In Edge of Tomorrow (June 6), Bourne Identity director Doug Liman casts Tom Cruise as a soldier living out the same suicide mission over and over again, like a really violent remake of Groundhog Day—which, if you ask me, has frankly been long overdue.
And Snow Piercer (Aug. 1) is another head-scratcher that has something to do with the terrifying future effects of global warming and people spending eternity riding a train (in other words, my worst nightmares), but Chris Evans, a.k.a. Captain America, is on board, so it can’t be all bad.
Potential Prestige Pics Not Hoarded for Fall!

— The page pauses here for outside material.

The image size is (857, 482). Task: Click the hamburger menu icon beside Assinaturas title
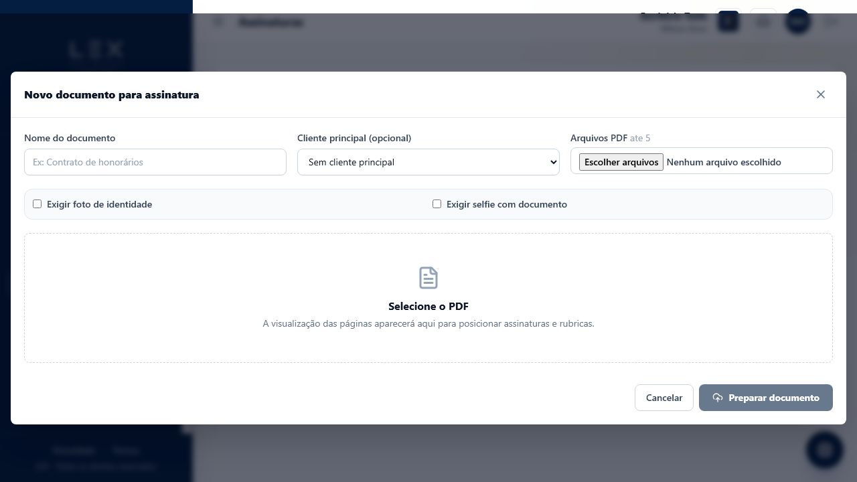point(218,22)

Come September, you won’t be able to swing a $10 bag of popcorn without hitting a three-hour piece of Oscar bait, but those of us who like to call movies “films” (or, even worse, “pictures”) don’t have to wait until bikini season is over to get our fix for more elevated entertainment.
In The Immigrant (May 16), a Cannes favorite last year, Marion Cotillard plays a Polish Catholic who arrives at Ellis Island in 1921 only to fall into prostitution at the hands of Joaquin Phoenix.
Richard Linklater’s coming-of-age drama Boyhood (July 11), starring Ethan Hawke and Patricia Arquette as a divorced couple trying to raise their son, was shot over a 12-year period in order to use the same child actor aging in real time.
Another very patient director, Zach Braff, shows off his first feature film in 10 years with Wish I Was Here (July 25), a comedic drama in the vein of 2004’s Garden State, in which a thirty-something father of two struggles to find purpose in his life.
Depending on your position vis-à-vis his personal life, Magic in the Moonlight (July 25), Woody Allen’s latest homage to 1920s Europe, starring Emma Stone and Colin Firth, will either be a must-see or a must-boycott.
Vampire-Free YA Juggernauts!
Since the movie industry’s largest-growing audience demographic is made up of agile teenagers not yet too jaded or lazy to skip a trip to the multiplex in favor of on-demand home viewing, it won’t be a shock if the runaway hit of the summer turns out to be The Fault in Our Stars (June 6), the film adaptation of John Green’s critically acclaimed, best-selling novel about two young cancer patients in love, starring Divergent heroine Shailene Woodley.
Lois Lowry’s 1993 Newbery Medal-winning The Giver (Aug. 15) will also get the big-screen treatment this year, with Jeff Bridges and Meryl Streep as denizens of a future “utopia” in which all emotional depth has been eradicated from humanity—presumably as a result of Facebook and Snapchat.
Pedigreed Musicals Featuring Zero Disney Ice Queens!
After gritty directorial dramas Million Dollar Baby and Gran Torino, it was only a matter of time before Clint Eastwood tackled the story of Frankie Valli and the Four Seasons, right? Eastwood’s Jersey Boys (June 20)—based on the hit Broadway musical, which you can see at Paris Las Vegas—charts the rise and fall of the falsetto-happy ’60s pop group. While no big-name actors play the band members, Christopher Walken has a supporting role as a mob boss with an appreciation for tenor vocals.
James Brown also gets the biopic treatment in Get On Up (Aug. 1), directed by The Help’s Tate Taylor and starring up-and-comer Chadwick Boseman as the Godfather of Soul.
And on the less flashy side of the music industry, John Carney, the man behind 2007’s sleeper folk-musical hit Once, returns to bring us another love story set to acoustic guitar with Begin Again (July 4), starring Keira Knightley as the chanteuse who catches the eye of a record exec played by Mark Ruffalo. And, hey, if any of these can get “Let It Go” out of my head, they should win the Oscar right now, as far as I’m concerned.